**Source passage**
Start of Block

Collection of Maize (Zea mays L.) Germplasm

A germplasm exploration mission was conducted in collaboration with Agricultural Development Project (ADP) extension officers across major maize-producing regions of Nigeria. The collection targeted the north-central and northwestern zones, covering seven states: Niger, Nasarawa, Kwara, Plateau, Kaduna, Jigawa, and Bauchi. Field visits were made to farming communities within these states, during which questionnaires were administered—sometimes with the help of interpreters—and available maize accessions under cultivation were collected.

The questionnaire captured information such as local names of the accessions, seed sources, farmers’ varietal preferences, production constraints, and economic relevance. Collections were carried out between September and October 2023, coinciding with the harvest season to ensure a broad and representative gene pool. Seeds were placed in thick sealed envelopes, each assigned an entry number alongside details of the location and local variety name(s). The samples were then stored for further evaluation and characterization.

 Characterization of Maize Germplasm.

The seeds collected from farmers were initially characterized based on seed colour and seed size. The resulting seed morphotypes were subsequently planted and evaluated following the maize descriptor list developed by (11).

End of Block

According to the passage on maize germplasm collection, during which months were the collections carried out? The rows after this point are not used in this exercise.

**Stored data**
Start of Block

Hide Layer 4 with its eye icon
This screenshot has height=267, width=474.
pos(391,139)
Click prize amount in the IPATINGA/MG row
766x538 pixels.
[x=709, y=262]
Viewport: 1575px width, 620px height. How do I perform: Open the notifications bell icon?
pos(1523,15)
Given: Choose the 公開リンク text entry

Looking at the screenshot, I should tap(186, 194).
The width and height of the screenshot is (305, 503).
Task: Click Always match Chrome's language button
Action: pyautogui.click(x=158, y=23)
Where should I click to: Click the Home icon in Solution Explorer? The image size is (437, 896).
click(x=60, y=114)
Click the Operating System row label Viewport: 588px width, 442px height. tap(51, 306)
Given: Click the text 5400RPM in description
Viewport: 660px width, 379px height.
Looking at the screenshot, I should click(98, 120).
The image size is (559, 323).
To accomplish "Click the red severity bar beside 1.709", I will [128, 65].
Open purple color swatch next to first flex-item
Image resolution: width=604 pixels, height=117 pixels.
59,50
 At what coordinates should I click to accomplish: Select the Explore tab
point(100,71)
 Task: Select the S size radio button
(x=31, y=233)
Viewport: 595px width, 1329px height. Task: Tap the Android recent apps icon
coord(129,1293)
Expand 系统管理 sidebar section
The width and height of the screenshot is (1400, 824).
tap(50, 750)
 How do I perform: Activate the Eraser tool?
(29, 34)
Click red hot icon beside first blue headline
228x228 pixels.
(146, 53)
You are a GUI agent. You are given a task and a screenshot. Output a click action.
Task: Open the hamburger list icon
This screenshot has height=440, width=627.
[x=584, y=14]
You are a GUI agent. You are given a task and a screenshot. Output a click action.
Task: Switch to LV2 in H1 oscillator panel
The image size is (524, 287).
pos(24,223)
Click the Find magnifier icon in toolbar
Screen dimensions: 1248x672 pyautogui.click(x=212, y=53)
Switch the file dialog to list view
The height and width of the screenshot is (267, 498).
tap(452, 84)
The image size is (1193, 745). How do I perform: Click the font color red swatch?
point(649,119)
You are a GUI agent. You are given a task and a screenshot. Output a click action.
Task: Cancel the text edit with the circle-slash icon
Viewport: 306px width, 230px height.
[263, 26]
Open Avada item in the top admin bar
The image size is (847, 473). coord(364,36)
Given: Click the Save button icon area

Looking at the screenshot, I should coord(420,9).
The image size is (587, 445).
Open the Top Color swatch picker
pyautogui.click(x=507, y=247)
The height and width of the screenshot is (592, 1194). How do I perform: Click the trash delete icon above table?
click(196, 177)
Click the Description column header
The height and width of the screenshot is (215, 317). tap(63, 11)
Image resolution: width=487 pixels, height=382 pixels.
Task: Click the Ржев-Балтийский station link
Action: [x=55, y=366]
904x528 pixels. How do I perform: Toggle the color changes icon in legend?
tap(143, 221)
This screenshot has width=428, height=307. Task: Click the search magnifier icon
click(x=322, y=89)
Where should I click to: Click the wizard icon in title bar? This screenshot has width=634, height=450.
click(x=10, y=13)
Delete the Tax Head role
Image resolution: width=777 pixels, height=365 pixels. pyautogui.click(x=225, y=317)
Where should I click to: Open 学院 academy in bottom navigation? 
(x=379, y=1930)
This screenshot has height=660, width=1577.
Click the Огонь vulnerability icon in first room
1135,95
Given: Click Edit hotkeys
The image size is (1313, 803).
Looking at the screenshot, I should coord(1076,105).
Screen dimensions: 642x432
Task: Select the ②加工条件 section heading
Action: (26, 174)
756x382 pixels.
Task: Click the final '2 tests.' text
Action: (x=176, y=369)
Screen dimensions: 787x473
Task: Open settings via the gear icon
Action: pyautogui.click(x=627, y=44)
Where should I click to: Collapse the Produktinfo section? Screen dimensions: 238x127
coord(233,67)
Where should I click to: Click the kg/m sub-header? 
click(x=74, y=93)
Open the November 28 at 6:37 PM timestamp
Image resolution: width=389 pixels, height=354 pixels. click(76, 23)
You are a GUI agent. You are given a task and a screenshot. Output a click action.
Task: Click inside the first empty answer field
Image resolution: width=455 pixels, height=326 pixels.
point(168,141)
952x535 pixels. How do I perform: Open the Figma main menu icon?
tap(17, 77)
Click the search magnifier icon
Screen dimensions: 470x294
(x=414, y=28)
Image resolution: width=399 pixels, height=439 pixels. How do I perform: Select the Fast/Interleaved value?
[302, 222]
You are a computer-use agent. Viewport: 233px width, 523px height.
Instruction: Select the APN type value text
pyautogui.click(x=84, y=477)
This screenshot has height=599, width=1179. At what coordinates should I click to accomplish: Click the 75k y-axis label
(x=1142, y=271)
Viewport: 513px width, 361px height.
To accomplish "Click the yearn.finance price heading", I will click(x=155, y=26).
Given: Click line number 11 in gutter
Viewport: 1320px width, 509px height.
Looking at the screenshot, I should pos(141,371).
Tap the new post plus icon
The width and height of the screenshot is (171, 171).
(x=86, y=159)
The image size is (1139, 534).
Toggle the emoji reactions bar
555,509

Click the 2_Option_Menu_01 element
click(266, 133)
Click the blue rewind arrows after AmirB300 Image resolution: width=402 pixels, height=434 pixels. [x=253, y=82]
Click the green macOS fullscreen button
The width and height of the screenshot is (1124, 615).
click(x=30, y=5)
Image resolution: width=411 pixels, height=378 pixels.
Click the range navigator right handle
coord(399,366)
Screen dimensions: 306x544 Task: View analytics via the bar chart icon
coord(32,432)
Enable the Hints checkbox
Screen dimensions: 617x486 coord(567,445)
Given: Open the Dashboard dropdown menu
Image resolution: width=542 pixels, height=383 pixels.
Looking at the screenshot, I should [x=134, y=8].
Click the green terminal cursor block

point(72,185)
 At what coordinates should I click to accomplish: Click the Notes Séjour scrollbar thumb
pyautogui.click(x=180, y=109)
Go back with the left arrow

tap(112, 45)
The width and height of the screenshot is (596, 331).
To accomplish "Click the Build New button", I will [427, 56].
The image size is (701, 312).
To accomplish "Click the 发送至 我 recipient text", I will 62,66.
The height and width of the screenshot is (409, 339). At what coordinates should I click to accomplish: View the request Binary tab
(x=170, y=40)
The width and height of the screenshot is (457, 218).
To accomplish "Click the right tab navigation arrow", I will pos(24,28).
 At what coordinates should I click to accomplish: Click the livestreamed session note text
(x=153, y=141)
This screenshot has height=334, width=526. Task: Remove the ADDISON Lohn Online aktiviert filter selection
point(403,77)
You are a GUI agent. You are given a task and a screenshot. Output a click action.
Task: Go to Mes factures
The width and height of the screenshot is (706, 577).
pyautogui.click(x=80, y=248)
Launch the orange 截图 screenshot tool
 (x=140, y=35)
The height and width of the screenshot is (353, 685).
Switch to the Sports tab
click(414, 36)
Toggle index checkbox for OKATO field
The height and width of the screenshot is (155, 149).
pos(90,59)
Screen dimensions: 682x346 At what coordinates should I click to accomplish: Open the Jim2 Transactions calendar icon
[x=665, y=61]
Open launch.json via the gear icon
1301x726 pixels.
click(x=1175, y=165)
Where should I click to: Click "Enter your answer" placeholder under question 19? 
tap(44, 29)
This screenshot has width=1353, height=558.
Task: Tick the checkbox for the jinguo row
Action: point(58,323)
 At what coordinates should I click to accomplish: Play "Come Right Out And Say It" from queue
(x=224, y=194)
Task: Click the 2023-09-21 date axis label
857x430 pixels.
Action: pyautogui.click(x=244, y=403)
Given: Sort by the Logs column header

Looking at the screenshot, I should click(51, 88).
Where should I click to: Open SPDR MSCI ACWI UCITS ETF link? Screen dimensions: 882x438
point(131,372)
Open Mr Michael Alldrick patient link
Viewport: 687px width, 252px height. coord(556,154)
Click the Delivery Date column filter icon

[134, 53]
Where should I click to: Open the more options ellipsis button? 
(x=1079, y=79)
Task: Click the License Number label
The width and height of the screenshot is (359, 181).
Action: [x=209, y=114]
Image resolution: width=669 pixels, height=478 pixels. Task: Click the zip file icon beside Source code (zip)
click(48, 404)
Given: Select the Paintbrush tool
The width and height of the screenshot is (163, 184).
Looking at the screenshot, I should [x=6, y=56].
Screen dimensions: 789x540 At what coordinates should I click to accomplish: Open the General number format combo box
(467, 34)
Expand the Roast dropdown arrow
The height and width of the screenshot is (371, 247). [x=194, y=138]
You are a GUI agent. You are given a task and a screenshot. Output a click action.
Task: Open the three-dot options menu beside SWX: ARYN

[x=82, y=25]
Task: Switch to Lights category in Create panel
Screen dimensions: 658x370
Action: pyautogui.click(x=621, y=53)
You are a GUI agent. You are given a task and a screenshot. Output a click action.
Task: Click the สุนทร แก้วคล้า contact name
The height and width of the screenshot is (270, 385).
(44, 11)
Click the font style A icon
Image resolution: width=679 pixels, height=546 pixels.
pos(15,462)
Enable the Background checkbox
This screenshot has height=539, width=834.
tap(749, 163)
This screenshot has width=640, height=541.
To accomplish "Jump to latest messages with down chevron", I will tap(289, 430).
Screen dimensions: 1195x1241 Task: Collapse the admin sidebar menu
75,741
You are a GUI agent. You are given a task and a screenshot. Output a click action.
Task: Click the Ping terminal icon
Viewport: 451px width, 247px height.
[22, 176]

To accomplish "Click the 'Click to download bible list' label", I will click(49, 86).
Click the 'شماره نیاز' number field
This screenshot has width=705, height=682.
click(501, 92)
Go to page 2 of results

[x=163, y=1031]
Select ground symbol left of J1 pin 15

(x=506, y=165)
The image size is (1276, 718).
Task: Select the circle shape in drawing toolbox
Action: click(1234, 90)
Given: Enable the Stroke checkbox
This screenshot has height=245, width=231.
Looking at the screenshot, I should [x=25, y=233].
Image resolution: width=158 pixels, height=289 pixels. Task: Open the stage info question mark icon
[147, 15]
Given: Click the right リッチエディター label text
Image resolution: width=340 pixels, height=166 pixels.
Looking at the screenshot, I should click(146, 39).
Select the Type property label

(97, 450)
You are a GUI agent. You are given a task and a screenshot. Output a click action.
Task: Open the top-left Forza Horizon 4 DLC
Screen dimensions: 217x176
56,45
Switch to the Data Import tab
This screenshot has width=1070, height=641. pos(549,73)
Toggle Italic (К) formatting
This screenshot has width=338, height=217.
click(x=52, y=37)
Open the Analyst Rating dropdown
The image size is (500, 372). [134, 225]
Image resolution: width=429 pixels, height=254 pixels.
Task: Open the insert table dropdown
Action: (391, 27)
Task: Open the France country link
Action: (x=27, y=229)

End of Block

**Your response**
September and October 2023.